* [Text to read]:

Ryan Jeon

Chapter 2: Predictive Analysis with Machine Learning

Once our data pipeline was automated and stable, we reached the pivotal part of the project: turning that data into insight.

We didn’t just want to describe student behavior—we wanted to predict retention outcomes before students made their decision to leave. It wasn’t about replacing human judgment; it was about amplifying it with data. Advisors and faculty needed early warning signs. They needed context. They needed something reliable, but understandable.

This chapter is about how we made that happen—with data prep, machine learning models, validation, and continuous iteration.

Understanding Our Goal

We framed the problem as a binary classification task: Would a student persist (return the following semester) or not persist (drop out or stop enrolling)?

This simple output belied the complexity underneath. The challenge was to combine behavior, academic metrics, and engagement into a format that an algorithm could learn from—and trust its patterns enough to surface high-risk students.

We prepared our dataset with one row per student per semester, and an outcome column:

1 if they did not return
0 if they did

Everything else? Inputs for the model.

Data Preparation: Turning Student Life Into Features

Before we even touched an ML model, we spent weeks engineering our input data to reflect real student behavior.

Some raw features we collected:

GPA and GPA trend from previous semesters
Overall and course-specific attendance
Number of events attended, with time deltas (early vs late semester)
Advisor meeting frequency
Course load and credit completion ratio
Major changes
Residence type (on-campus, off-campus, commuting)
Use of academic or mental health support services

But raw values weren’t enough. We transformed them into model-ready features:

Normalized engagement rates (events_per_week)

* [Written exercise 1]:
In the chapter on predicting student retention, what value in the outcome column marks a student who did not return the following semester?
* [Written exercise 2]:
Summarize the chapter on predicting student retention in two sentences.
* [Written exercise 3]:
Carry the chapter on predicting student retention forward from its last line.

* [Data provided]:
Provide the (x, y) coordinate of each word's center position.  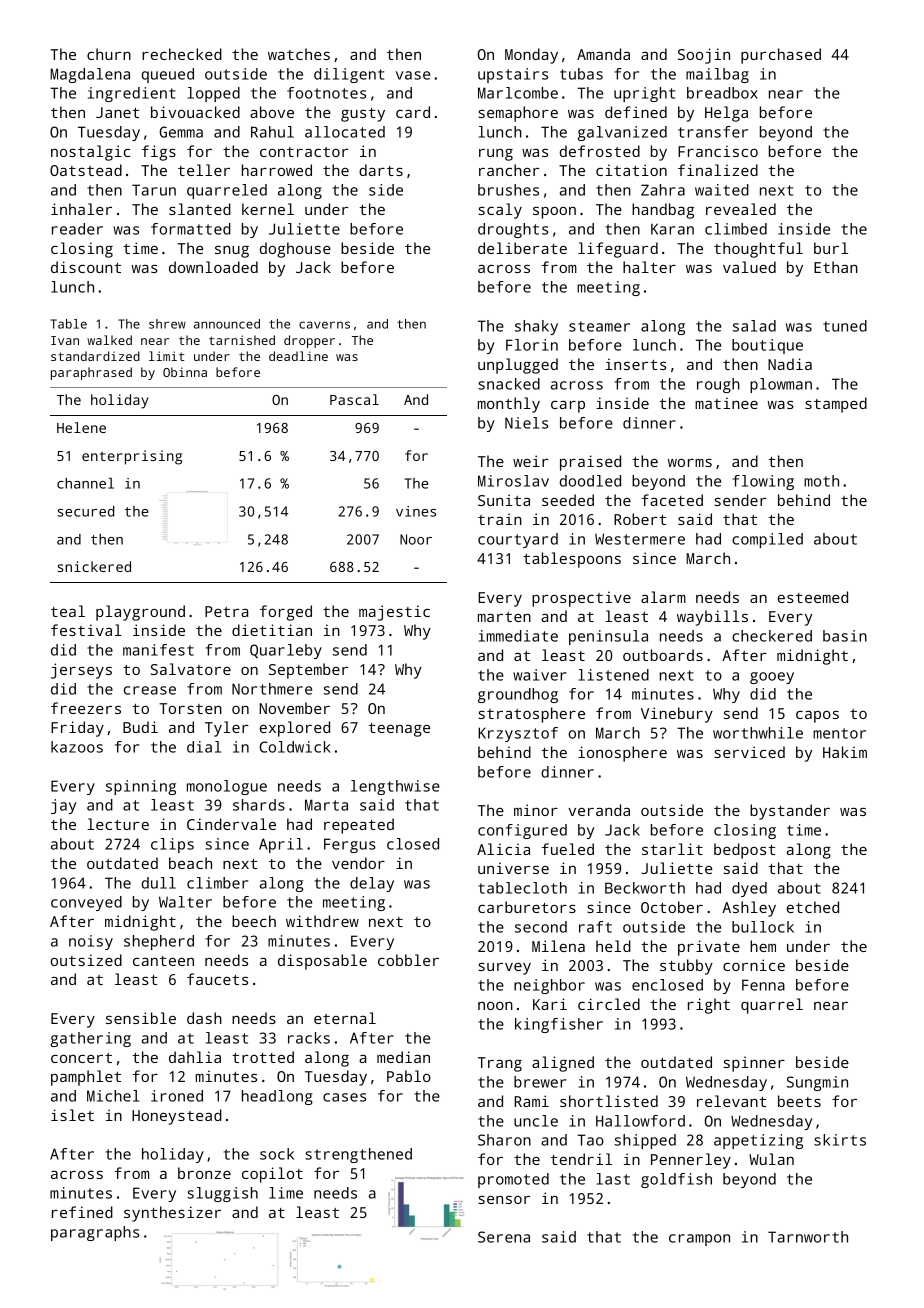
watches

* [Written reply 1]:
1

* [Written reply 2]:
The team framed student retention as a binary classification task, predicting whether a student would return the following semester, with one row per student per semester and an outcome column. Before building any model, they spent weeks turning raw data such as GPA trends, attendance, event participation, advisor meetings, and support-service use into model-ready features.

* [Written reply 3]:
Rolling averages on GPA over multiple terms
Flag for downward GPA trajectory
Flags for behavior anomalies (e.g., sudden stop in attendance)
Binary and one-hot encodings for categorical fields (e.g., student type, college, major)

We made sure to impute missing values carefully—zero was often a meaningful value (e.g., no events attended), while in some cases we forward-filled data from previous semesters.

Enter Random Forest and XGBoost

Once our dataset was structured and cleaned, we experimented with different models using Scikit-Learn. Two models rose to the top in both performance and interpretability:

What is Random Forest?

A Random Forest is an ensemble learning method. It builds many individual decision trees, each trained on a random subset of the data and features, and then combines their outputs to make a final decision (like a committee voting).

Why we used it:

It handles both numerical and categorical data well
It’s relatively robust to missing data and outliers
It gives feature importance scores, which helped explain why predictions were made

from sklearn.ensemble import RandomForestClassifier
from sklearn.model_selection import train_test_split
from sklearn.metrics import classification_report, roc_auc_score

# Split dataset
X_train, X_test, y_train, y_test = train_test_split(features, target, test_size=0.2, stratify=target)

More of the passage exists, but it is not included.